ИСХОДНЫЙ ТЕКСТ:
<<<<
Наркису Матвеевичу от заводовладельцев полагалось бесплатно: дом, двадцать пять саженей березовых дров в год, овес для лошади. Шел и провиант по норме, полагавшейся на работающего в заводе: мужу и жене в год по восемнадцать пудов и двадцать фунтов ржаной муки, детям до пяти лет — по четыре пуда и двадцать фунтов. Сверх того — жалованье — сто сорок два рубля восемьдесят копеек в год, то есть — по одиннадцати рублей девяносто копеек в месяц. Это равнялось среднему заработку висимского рабочего. Кружечный сбор давал еще столько же денег. Подрастали дети и уезжали учиться, увеличивались расходы, заметно дорожала жизнь, а доходы оставались такими же, и Мамины еле сводили концы с концами. Все же Наркис Матвеевич считал свое положение лучше, чем в других приходах. Имея твердое жалованье, он оставался относительно независимым от щедрот прихожан, а главное — заботы о жизни не нарушали душевного мира супругов Маминых.
Отец Анны Семеновны, привязанный к семье дочери, заглянувший в Висим, писал в октябре 1853 года, на втором году жизни Маминых на Урале:
«Любезные дети! Честнейший отец Наркис Матвеевич и Анна Семеновна! Хотя и бегло, но с полным удовольствием и душевной радостью посмотрел я на ваше положение, притом довольно утешает меня неизменность вашей нравственности и мирное ваше сожительство».
Отец Наркиса Матвеевича и брат Валерьян, жившие вместе в Зайкове под Ирбитом, желая добра, звали Маминых переехать к ним, маня посулами, что приход тут богаче Висимского и крестьяне на требы щедрее, чем в рабочем и безземельном, к тому же и раскольничьем гнезде Демидовых.
Семена Степановича эта затея родителей Наркиса Матвеевича встревожила. Он послал им в начале 1854 года большое письмо, приводя свои возражения против возможного переезда:
«Любезнейшие дети — честнейший отец Наркис Матвеевич и Анна Семеновна! Благословение божие и наше на вас… удивляемся намерениям ваших родителей с перемещением вас в Зайково, непонятные расчеты в этом предприятии. Мы так думаем: в Висиме надобно глотать жеваное, а в Зайковой от посева до жевки еще много потребно трудов. В Висиме в кругу порядочного общества можно жить просто по-дворянски на всем готовом, а в Зайковой надобно много печей варить браги и укланивать мужиков с бабами на решето овса и горсть кудели… Родителям вашим первая мысль представилась иметь вас еще поближе, — а это у них и не в виду, что владыка по получении вашей просьбы посмотрит вкладовые ведомости и увидит, как еще вчерашний человек и без нужды просится уже на третье место — поэтому вместо Зайковской не угодить в Чердынский — закамские леса.
>>>>
ЗАДАНИЕ:
Обновите фрагмент текста о семье Маминых от слов «Отец Наркиса Матвеевича» вплоть до слов «раскольничьем гнезде Демидовых.» включительно, заменив «щедрее» на «скупее». Записи для работы не понадобятся.

ЗАПИСАННЫЕ ДАННЫЕ:
<<<<
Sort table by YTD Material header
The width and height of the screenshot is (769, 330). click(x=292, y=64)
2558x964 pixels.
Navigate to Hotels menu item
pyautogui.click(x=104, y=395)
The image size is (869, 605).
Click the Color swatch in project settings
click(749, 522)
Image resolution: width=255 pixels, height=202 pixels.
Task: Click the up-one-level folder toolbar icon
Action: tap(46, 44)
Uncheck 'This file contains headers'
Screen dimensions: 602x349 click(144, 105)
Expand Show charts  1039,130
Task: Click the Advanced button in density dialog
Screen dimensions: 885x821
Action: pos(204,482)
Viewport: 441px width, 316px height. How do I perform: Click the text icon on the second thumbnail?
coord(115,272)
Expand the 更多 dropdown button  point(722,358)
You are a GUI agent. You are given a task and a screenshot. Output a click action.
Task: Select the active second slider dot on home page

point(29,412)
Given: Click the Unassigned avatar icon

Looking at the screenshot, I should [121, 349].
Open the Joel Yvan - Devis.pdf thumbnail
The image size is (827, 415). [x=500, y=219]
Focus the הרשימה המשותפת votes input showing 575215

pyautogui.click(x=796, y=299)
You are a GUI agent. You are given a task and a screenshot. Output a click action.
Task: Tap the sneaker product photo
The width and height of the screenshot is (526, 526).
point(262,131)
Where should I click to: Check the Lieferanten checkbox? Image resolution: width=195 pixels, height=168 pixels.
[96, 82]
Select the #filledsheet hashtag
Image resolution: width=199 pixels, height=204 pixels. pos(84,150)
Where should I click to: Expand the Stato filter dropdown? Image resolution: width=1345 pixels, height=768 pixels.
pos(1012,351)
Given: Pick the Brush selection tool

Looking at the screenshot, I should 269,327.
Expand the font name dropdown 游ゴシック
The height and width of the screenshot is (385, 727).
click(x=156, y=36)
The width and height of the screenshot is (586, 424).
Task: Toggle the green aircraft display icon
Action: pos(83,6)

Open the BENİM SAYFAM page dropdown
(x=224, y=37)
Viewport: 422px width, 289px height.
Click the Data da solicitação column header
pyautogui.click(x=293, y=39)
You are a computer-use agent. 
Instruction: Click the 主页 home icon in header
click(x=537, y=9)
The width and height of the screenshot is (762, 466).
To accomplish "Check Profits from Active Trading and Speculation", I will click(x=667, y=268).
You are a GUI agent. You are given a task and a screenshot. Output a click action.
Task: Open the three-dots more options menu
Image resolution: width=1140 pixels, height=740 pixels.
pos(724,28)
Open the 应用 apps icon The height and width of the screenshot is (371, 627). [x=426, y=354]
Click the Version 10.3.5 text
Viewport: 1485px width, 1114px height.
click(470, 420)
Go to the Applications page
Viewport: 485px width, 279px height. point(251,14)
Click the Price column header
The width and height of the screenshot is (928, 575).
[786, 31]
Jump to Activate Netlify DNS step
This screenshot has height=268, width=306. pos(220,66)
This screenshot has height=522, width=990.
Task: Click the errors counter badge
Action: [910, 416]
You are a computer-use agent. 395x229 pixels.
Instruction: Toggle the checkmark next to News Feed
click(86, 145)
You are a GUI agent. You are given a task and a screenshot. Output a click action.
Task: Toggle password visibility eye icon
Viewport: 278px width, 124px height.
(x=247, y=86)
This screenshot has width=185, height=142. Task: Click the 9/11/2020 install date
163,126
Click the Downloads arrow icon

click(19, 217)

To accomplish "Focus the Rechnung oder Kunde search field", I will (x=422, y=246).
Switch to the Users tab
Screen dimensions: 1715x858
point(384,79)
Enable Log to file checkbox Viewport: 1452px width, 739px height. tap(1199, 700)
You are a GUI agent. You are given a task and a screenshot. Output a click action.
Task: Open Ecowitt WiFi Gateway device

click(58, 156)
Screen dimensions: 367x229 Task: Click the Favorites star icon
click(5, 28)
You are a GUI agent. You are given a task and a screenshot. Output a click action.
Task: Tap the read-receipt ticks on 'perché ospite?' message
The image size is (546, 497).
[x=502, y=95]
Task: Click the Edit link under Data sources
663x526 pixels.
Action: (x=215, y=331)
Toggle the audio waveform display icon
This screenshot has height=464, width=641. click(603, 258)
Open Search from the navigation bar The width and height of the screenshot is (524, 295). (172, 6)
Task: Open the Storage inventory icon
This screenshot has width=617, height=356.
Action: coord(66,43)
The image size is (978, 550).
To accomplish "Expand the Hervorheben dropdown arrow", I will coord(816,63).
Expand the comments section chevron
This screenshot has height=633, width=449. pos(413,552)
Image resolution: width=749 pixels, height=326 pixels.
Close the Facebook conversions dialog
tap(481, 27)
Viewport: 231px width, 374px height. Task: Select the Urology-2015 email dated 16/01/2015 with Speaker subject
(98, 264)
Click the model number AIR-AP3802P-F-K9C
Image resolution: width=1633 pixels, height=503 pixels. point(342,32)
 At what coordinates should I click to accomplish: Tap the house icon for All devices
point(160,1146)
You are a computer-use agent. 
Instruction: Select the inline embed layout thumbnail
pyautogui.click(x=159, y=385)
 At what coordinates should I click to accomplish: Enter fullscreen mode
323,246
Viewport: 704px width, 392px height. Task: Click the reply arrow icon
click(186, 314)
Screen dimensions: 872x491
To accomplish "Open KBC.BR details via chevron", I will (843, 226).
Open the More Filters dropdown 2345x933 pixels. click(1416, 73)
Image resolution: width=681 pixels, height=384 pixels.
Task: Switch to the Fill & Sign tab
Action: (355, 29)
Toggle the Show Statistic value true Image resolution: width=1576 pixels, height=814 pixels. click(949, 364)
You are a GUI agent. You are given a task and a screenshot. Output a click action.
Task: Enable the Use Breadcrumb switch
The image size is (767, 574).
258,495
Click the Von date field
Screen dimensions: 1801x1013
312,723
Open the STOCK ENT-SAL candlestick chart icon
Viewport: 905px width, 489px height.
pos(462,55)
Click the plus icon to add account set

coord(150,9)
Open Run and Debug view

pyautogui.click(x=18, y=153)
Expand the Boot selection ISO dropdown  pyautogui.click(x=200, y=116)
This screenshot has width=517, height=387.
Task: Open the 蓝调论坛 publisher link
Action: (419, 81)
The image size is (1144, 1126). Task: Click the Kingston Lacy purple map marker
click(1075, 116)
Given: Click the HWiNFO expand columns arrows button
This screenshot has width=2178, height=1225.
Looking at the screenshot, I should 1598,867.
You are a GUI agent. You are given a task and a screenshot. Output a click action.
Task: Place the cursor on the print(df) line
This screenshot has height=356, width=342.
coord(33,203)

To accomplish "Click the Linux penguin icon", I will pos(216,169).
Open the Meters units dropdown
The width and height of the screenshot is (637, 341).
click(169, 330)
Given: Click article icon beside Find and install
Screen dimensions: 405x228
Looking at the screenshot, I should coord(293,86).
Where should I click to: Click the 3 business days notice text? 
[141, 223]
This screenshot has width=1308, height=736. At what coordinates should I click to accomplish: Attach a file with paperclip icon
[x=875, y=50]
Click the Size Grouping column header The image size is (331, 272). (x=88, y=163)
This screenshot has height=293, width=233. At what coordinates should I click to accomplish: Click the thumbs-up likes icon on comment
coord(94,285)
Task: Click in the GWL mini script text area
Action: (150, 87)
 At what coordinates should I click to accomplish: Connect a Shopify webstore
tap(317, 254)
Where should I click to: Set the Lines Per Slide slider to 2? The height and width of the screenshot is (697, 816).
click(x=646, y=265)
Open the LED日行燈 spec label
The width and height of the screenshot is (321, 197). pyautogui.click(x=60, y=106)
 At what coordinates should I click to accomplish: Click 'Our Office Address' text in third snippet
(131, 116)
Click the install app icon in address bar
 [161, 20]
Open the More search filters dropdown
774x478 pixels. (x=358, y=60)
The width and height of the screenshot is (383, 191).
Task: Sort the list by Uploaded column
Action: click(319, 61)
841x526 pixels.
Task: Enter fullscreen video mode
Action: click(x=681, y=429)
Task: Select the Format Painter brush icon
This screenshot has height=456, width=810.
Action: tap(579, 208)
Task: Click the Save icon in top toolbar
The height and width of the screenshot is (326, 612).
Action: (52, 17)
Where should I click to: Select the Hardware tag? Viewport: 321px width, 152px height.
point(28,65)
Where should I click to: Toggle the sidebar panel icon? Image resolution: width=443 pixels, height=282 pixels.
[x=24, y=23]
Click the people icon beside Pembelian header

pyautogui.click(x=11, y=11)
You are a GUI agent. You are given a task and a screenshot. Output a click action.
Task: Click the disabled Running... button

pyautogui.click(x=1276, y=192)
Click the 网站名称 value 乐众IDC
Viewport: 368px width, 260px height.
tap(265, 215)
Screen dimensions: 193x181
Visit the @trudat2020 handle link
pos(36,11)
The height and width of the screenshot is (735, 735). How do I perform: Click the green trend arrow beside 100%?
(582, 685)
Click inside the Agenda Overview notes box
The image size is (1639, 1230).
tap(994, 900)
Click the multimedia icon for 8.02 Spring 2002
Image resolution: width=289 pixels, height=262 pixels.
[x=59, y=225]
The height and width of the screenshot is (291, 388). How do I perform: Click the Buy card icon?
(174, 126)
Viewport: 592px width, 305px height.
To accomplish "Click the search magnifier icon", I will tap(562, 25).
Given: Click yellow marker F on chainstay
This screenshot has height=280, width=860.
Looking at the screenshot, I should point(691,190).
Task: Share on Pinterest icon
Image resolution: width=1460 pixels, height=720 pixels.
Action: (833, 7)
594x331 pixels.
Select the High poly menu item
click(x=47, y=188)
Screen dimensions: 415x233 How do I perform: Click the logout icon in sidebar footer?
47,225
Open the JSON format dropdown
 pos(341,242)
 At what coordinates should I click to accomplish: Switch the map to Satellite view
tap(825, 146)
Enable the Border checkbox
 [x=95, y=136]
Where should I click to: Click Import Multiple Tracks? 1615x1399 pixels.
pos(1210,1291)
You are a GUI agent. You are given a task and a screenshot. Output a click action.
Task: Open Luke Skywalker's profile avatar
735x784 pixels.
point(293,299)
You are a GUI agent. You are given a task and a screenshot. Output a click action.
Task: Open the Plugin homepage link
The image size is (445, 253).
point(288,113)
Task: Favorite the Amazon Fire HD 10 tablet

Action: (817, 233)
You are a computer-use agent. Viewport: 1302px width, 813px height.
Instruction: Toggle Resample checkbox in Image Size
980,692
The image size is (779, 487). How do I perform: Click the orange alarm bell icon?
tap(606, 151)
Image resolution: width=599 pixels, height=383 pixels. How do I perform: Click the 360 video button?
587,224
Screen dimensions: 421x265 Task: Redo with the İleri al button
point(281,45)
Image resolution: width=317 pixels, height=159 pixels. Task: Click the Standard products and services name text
>>>>
РЕШЕНИЕ ЗАДАНИЯ:
Отец Наркиса Матвеевича и брат Валерьян, жившие вместе в Зайкове под Ирбитом, желая добра, звали Маминых переехать к ним, маня посулами, что приход тут богаче Висимского и крестьяне на требы скупее, чем в рабочем и безземельном, к тому же и раскольничьем гнезде Демидовых.